61 Festival de Cannes. El mundo es un escenario, a veces poblado por bufones
Cannes, 23 de mayo. Lo peor de los prejuicios es que suelen cumplirse. Il divo, cuarto largometraje del italiano Paolo Sorrentino (y tercero en competir en Cannes), es otro ejercicio de ostentación técnica al servicio de un tema de gran potencial: la personalidad del funesto político Giulio Andreotti, siete veces primer ministro de Italia, acusado de haberse coludido tanto con la mafia como con la Iglesia católica para mantenerse en el poder.
A Sorrentino no le interesa la información en sus películas. Dudo, incluso, que sepa contar una historia, y sospecho una formación en el cine publicitario, donde se adiestró en pergeñar imágenes atractivas para vender autos o yogures, pero no aprendió a desarrollar una narrativa superior a 30 segundos. Il divo es, pues, una sucesión de hechos en clave para italianos –varios personajes pueblan la pantalla, son identificados con letreros y muchos de ellos son luego asesinados–, cuya comprensión es nula para los no iniciados. Dominada por la encarnación caricaturesca de Toni Servillo (maquillado para verse como uno de los peluches utilizados por algún noticiero), la película no es más que un elaborado cartón político para enterados.
Cuando todo parecía perdido, la competencia levantó cabeza con Synecdoche, New York, debut como realizador del guionista Charlie Kaufman, cuyo principal problema es pasarse de ocurrente. Las películas basadas en guiones suyos –Quiero ser John Malkovich (1999), Ladrón de orquídeas (2002), entre otras– han pecado de crear premisas tan ingeniosas que acaban por construir su propio callejón sin salida. Algo similar le sucede al cineasta debutante con la historia de un director teatral (Phillip Seymour Hoffman), cuya triste vida, narrada a grandes saltos con sus pequeños dramas, él pretende reproducir fielmente en una obra donde la ciudad de Schenectady –el título es un juego de palabras entre ese nombre y la figura literaria sinécdoque, o sea, definir el todo por una de sus partes– es recreada casi a tamaño natural, con personajes que funcionan como dobles de su contraparte real.
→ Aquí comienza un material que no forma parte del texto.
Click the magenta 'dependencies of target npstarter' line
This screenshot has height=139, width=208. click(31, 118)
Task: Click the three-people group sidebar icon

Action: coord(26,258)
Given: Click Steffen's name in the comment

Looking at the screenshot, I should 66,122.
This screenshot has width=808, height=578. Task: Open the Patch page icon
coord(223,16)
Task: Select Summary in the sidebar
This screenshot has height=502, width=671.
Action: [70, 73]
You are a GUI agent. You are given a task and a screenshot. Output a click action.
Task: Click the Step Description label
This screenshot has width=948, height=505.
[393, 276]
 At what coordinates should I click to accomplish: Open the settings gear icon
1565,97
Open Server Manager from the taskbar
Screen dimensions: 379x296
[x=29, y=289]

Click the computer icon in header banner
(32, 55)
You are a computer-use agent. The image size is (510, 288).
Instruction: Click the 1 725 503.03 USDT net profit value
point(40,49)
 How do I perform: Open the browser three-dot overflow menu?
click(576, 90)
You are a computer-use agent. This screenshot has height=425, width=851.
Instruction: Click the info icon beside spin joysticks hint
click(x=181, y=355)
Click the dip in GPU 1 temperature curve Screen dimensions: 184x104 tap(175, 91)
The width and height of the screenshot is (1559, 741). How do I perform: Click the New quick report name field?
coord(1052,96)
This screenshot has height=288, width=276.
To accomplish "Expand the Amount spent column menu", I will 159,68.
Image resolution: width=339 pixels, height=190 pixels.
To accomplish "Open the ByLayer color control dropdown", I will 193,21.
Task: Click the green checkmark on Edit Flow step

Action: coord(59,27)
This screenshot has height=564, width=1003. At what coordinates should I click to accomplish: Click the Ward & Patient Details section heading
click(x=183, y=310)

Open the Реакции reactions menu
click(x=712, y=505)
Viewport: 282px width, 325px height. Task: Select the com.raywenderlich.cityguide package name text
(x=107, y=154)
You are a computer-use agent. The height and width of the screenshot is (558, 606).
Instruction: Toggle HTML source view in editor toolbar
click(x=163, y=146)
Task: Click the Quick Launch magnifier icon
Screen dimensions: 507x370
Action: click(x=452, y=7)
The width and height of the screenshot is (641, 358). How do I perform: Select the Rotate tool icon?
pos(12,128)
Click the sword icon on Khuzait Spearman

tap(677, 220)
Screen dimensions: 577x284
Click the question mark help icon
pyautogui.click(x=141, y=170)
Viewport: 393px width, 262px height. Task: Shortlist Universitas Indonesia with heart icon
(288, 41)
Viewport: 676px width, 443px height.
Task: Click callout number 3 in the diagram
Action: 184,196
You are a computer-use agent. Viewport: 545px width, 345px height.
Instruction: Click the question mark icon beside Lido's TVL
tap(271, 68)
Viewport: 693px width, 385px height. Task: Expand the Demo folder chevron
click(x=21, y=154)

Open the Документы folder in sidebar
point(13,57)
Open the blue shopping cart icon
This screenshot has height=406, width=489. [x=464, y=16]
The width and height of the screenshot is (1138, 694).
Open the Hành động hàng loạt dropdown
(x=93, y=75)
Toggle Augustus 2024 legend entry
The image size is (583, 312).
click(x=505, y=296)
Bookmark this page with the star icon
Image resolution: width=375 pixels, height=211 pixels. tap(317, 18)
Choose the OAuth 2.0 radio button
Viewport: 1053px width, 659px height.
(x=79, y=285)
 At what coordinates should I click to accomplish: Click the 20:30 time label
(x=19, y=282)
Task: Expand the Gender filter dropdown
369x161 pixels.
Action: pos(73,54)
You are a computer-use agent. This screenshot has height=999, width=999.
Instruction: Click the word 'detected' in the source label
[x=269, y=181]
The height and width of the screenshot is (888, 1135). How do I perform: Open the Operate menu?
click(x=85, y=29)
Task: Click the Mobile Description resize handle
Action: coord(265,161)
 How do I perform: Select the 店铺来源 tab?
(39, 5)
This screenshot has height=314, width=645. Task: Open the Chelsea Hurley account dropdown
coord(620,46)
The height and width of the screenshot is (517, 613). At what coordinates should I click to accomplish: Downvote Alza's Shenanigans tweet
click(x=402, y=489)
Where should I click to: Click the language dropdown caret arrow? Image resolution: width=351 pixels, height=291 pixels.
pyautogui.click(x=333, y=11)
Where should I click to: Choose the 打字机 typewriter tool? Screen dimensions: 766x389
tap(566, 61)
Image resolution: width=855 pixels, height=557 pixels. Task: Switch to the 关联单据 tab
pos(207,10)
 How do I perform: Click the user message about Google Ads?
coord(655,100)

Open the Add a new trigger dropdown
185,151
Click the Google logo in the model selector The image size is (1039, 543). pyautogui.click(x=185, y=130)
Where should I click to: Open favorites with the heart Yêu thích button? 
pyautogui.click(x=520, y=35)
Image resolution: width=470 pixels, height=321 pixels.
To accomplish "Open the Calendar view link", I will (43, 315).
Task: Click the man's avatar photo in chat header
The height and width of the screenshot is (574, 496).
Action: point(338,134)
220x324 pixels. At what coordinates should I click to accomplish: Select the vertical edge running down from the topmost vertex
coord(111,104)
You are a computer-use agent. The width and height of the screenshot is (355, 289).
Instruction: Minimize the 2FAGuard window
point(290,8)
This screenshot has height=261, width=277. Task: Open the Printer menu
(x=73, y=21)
Hay suficientes ideas en esta opera prima como para nutrir a otras dos películas, y muchas se desaprovechan. Como dicen los gringos, Kaufman ha mordido más de lo que puede masticar. No obstante, aunque el concepto de que todos somos actores en el teatro de la vida no deja de ser un lugar común, el autor consigue hacer sensibles apuntes existenciales y hasta metafísicos sobre la condición humana.
Si la vida es teatro, pocos escenarios han sido tan propicios para el drama y la decadencia como el hotel Chelsea, de Nueva York. En su primer documental, Chelsea On the Rocks, el impredecible Abel Ferrara rinde homenaje al legendario refugio de poetas, artistas y fracasos célebres, con una desordenada colección de recuerdos de varios de sus inquilinos y un par de torpes recreaciones sobre lo sucedido ahí con Sid Vicious y Janis Joplin. Se dice que varios fantasmas pululan por sus habitaciones, y por ahí aparecen algunos personajes que ya no parecen pertenecer al mundo de los vivos.
La película, exhibida en Cannes fuera de concurso, tiene el aire de una conversación informal y el propio Ferrara, un verdadero anciano a sus 56 años, se mete a cuadro, o intercala imprecaciones mientras hablan sus entrevistados. El asunto acaba con la inevitable nota de añoranza; la familia propietaria ha pasado el hotel a manos de un consorcio cuyos planes de convertirlo en uno de lujo ha llevado a la expulsión de sus viejos ocupantes.